Like all transformations, it’s a journey and not a sprint to the finish line. Every organization needs a place to start. Abstraction of data is the best place to start in my opinion.

Data Abstraction

Cloning data from one environment to the next is one of the most difficult challenges and time-consuming challenges of provisioning these ephemeral workloads. A typical process may include performing a database restore into the new environment and cleansing the data of sensitive data.

Gestalt IT hosted me for Cloud Field Day 3 (CFD3) where Delphix discussed how their solution enabled the automation of masking sensitive data as part of the abstraction process. The platform provided other orchestration that assisted in the cloning of data from one environment to another.

Delphix isn’t alone in this market. Gestalt also hosted me for Tech Field Day 3 where Actifio presented a data abstraction solution aimed at legacy workloads.
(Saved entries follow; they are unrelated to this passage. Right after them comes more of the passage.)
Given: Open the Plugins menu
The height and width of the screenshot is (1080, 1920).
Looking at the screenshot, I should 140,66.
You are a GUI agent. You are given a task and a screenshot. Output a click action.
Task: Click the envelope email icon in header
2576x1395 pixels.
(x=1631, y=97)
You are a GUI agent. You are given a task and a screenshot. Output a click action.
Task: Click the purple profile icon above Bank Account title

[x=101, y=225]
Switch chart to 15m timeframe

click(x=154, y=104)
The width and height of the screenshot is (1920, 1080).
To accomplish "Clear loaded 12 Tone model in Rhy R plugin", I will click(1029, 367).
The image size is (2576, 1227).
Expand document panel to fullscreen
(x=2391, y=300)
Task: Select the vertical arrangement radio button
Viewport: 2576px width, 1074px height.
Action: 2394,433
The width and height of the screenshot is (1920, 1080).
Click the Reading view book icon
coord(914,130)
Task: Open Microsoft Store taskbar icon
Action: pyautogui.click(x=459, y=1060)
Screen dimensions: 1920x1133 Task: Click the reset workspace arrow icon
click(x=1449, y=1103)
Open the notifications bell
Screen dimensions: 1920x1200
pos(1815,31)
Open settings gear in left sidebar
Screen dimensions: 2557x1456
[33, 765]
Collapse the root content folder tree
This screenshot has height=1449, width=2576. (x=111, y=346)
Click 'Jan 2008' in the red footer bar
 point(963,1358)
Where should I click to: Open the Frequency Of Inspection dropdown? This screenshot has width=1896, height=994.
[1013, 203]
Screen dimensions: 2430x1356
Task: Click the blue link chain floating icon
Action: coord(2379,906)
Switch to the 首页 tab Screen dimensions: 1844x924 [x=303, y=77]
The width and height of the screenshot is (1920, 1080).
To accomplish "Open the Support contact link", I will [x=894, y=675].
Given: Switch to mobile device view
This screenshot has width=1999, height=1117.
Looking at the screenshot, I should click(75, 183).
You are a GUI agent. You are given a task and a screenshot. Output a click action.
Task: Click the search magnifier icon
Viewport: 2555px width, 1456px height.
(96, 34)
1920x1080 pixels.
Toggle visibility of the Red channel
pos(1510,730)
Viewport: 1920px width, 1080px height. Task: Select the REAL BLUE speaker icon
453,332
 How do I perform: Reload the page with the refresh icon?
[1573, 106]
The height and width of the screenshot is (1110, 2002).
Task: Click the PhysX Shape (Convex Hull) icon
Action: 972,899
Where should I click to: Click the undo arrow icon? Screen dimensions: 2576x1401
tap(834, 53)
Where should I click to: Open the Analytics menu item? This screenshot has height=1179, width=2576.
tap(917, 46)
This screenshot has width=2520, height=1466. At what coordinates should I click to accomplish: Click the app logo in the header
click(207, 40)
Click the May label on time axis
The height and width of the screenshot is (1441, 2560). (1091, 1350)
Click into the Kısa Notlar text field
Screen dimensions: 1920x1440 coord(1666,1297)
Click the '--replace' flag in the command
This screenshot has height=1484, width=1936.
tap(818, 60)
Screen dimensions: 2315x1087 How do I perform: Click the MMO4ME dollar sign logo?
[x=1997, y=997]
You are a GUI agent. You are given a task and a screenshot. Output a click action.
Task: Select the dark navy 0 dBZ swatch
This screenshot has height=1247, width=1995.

These solutions offer a starting point to the operationalization of public cloud for Dev, Test, and DR. During CFD3, Delphix customer Sai Adivi of Dentegra shared his companies journey to leveraging public cloud for a similar application.

All things equal

If your organization operates with a lift and shift to cloud mandate, these techniques may blunt some of the cost associated with lift and shift. While there may be an increase of cost in operating production applications, taking a cloud-native approach to these non-production use case may help keep the operational cost under control.